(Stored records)
- Opening Delimiter -

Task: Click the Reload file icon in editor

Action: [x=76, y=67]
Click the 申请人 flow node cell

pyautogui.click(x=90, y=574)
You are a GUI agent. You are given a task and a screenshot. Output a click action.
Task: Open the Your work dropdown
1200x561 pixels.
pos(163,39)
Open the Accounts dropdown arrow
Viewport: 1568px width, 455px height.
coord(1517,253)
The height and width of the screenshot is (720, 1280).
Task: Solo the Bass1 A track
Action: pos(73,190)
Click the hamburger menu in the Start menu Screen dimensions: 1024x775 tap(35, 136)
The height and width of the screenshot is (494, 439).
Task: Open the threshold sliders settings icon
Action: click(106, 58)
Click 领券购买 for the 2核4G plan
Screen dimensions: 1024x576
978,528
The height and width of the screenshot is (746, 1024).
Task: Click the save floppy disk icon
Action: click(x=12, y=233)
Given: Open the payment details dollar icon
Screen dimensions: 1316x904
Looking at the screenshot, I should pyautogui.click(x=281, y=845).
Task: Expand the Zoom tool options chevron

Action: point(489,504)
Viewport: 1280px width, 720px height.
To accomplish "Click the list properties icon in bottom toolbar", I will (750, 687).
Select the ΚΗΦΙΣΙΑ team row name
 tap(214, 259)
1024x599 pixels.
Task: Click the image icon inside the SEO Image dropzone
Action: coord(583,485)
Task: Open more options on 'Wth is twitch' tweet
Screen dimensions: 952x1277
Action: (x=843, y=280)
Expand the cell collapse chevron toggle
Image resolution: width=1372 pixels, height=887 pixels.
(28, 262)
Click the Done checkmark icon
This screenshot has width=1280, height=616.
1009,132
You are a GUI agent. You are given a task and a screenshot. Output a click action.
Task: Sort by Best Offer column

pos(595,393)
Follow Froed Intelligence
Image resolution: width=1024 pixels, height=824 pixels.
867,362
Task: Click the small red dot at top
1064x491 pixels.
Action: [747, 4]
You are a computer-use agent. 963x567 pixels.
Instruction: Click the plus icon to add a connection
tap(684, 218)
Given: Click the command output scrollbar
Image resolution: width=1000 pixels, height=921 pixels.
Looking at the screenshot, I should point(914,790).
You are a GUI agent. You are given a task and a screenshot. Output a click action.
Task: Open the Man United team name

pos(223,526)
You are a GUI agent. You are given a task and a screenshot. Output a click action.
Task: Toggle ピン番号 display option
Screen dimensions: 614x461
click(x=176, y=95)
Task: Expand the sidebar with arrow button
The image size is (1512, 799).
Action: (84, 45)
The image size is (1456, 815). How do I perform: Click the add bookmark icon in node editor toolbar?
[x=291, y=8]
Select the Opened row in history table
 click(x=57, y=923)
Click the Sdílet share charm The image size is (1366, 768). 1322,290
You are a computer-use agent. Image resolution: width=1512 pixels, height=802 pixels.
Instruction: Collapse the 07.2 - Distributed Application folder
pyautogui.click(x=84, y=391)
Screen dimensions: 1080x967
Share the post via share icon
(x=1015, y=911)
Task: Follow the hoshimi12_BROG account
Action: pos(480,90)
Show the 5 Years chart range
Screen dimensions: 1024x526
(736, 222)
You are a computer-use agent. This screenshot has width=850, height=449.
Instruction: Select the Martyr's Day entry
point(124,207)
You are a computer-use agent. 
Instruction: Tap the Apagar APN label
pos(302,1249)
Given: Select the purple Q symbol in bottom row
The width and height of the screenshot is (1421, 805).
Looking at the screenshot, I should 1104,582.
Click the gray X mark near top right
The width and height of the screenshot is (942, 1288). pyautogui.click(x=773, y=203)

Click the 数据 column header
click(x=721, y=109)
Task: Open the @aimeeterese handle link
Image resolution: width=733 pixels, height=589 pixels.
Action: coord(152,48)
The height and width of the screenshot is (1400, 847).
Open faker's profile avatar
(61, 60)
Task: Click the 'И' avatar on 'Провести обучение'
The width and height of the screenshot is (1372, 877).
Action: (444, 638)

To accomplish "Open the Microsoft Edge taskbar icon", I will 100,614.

- Closing Delimiter -

▸ Work request:
Print all of the entries exactly, leaving nothing out.

▸ Written answer:
Task: Click the Reload file icon in editor

Action: [x=76, y=67]
Click the 申请人 flow node cell

pyautogui.click(x=90, y=574)
You are a GUI agent. You are given a task and a screenshot. Output a click action.
Task: Open the Your work dropdown
1200x561 pixels.
pos(163,39)
Open the Accounts dropdown arrow
Viewport: 1568px width, 455px height.
coord(1517,253)
The height and width of the screenshot is (720, 1280).
Task: Solo the Bass1 A track
Action: pos(73,190)
Click the hamburger menu in the Start menu Screen dimensions: 1024x775 tap(35, 136)
The height and width of the screenshot is (494, 439).
Task: Open the threshold sliders settings icon
Action: click(106, 58)
Click 领券购买 for the 2核4G plan
Screen dimensions: 1024x576
978,528
The height and width of the screenshot is (746, 1024).
Task: Click the save floppy disk icon
Action: click(x=12, y=233)
Given: Open the payment details dollar icon
Screen dimensions: 1316x904
Looking at the screenshot, I should pyautogui.click(x=281, y=845).
Task: Expand the Zoom tool options chevron

Action: point(489,504)
Viewport: 1280px width, 720px height.
To accomplish "Click the list properties icon in bottom toolbar", I will (750, 687).
Select the ΚΗΦΙΣΙΑ team row name
 tap(214, 259)
1024x599 pixels.
Task: Click the image icon inside the SEO Image dropzone
Action: coord(583,485)
Task: Open more options on 'Wth is twitch' tweet
Screen dimensions: 952x1277
Action: (x=843, y=280)
Expand the cell collapse chevron toggle
Image resolution: width=1372 pixels, height=887 pixels.
(28, 262)
Click the Done checkmark icon
This screenshot has width=1280, height=616.
1009,132
You are a GUI agent. You are given a task and a screenshot. Output a click action.
Task: Sort by Best Offer column

pos(595,393)
Follow Froed Intelligence
Image resolution: width=1024 pixels, height=824 pixels.
867,362
Task: Click the small red dot at top
1064x491 pixels.
Action: [747, 4]
You are a computer-use agent. 963x567 pixels.
Instruction: Click the plus icon to add a connection
tap(684, 218)
Given: Click the command output scrollbar
Image resolution: width=1000 pixels, height=921 pixels.
Looking at the screenshot, I should point(914,790).
You are a GUI agent. You are given a task and a screenshot. Output a click action.
Task: Open the Man United team name

pos(223,526)
You are a GUI agent. You are given a task and a screenshot. Output a click action.
Task: Toggle ピン番号 display option
Screen dimensions: 614x461
click(x=176, y=95)
Task: Expand the sidebar with arrow button
The image size is (1512, 799).
Action: (84, 45)
The image size is (1456, 815). How do I perform: Click the add bookmark icon in node editor toolbar?
[x=291, y=8]
Select the Opened row in history table
 click(x=57, y=923)
Click the Sdílet share charm The image size is (1366, 768). 1322,290
You are a computer-use agent. Image resolution: width=1512 pixels, height=802 pixels.
Instruction: Collapse the 07.2 - Distributed Application folder
pyautogui.click(x=84, y=391)
Screen dimensions: 1080x967
Share the post via share icon
(x=1015, y=911)
Task: Follow the hoshimi12_BROG account
Action: pos(480,90)
Show the 5 Years chart range
Screen dimensions: 1024x526
(736, 222)
You are a computer-use agent. This screenshot has width=850, height=449.
Instruction: Select the Martyr's Day entry
point(124,207)
You are a computer-use agent. 
Instruction: Tap the Apagar APN label
pos(302,1249)
Given: Select the purple Q symbol in bottom row
The width and height of the screenshot is (1421, 805).
Looking at the screenshot, I should 1104,582.
Click the gray X mark near top right
The width and height of the screenshot is (942, 1288). pyautogui.click(x=773, y=203)

Click the 数据 column header
click(x=721, y=109)
Task: Open the @aimeeterese handle link
Image resolution: width=733 pixels, height=589 pixels.
Action: coord(152,48)
The height and width of the screenshot is (1400, 847).
Open faker's profile avatar
(61, 60)
Task: Click the 'И' avatar on 'Провести обучение'
The width and height of the screenshot is (1372, 877).
Action: (444, 638)

To accomplish "Open the Microsoft Edge taskbar icon", I will 100,614.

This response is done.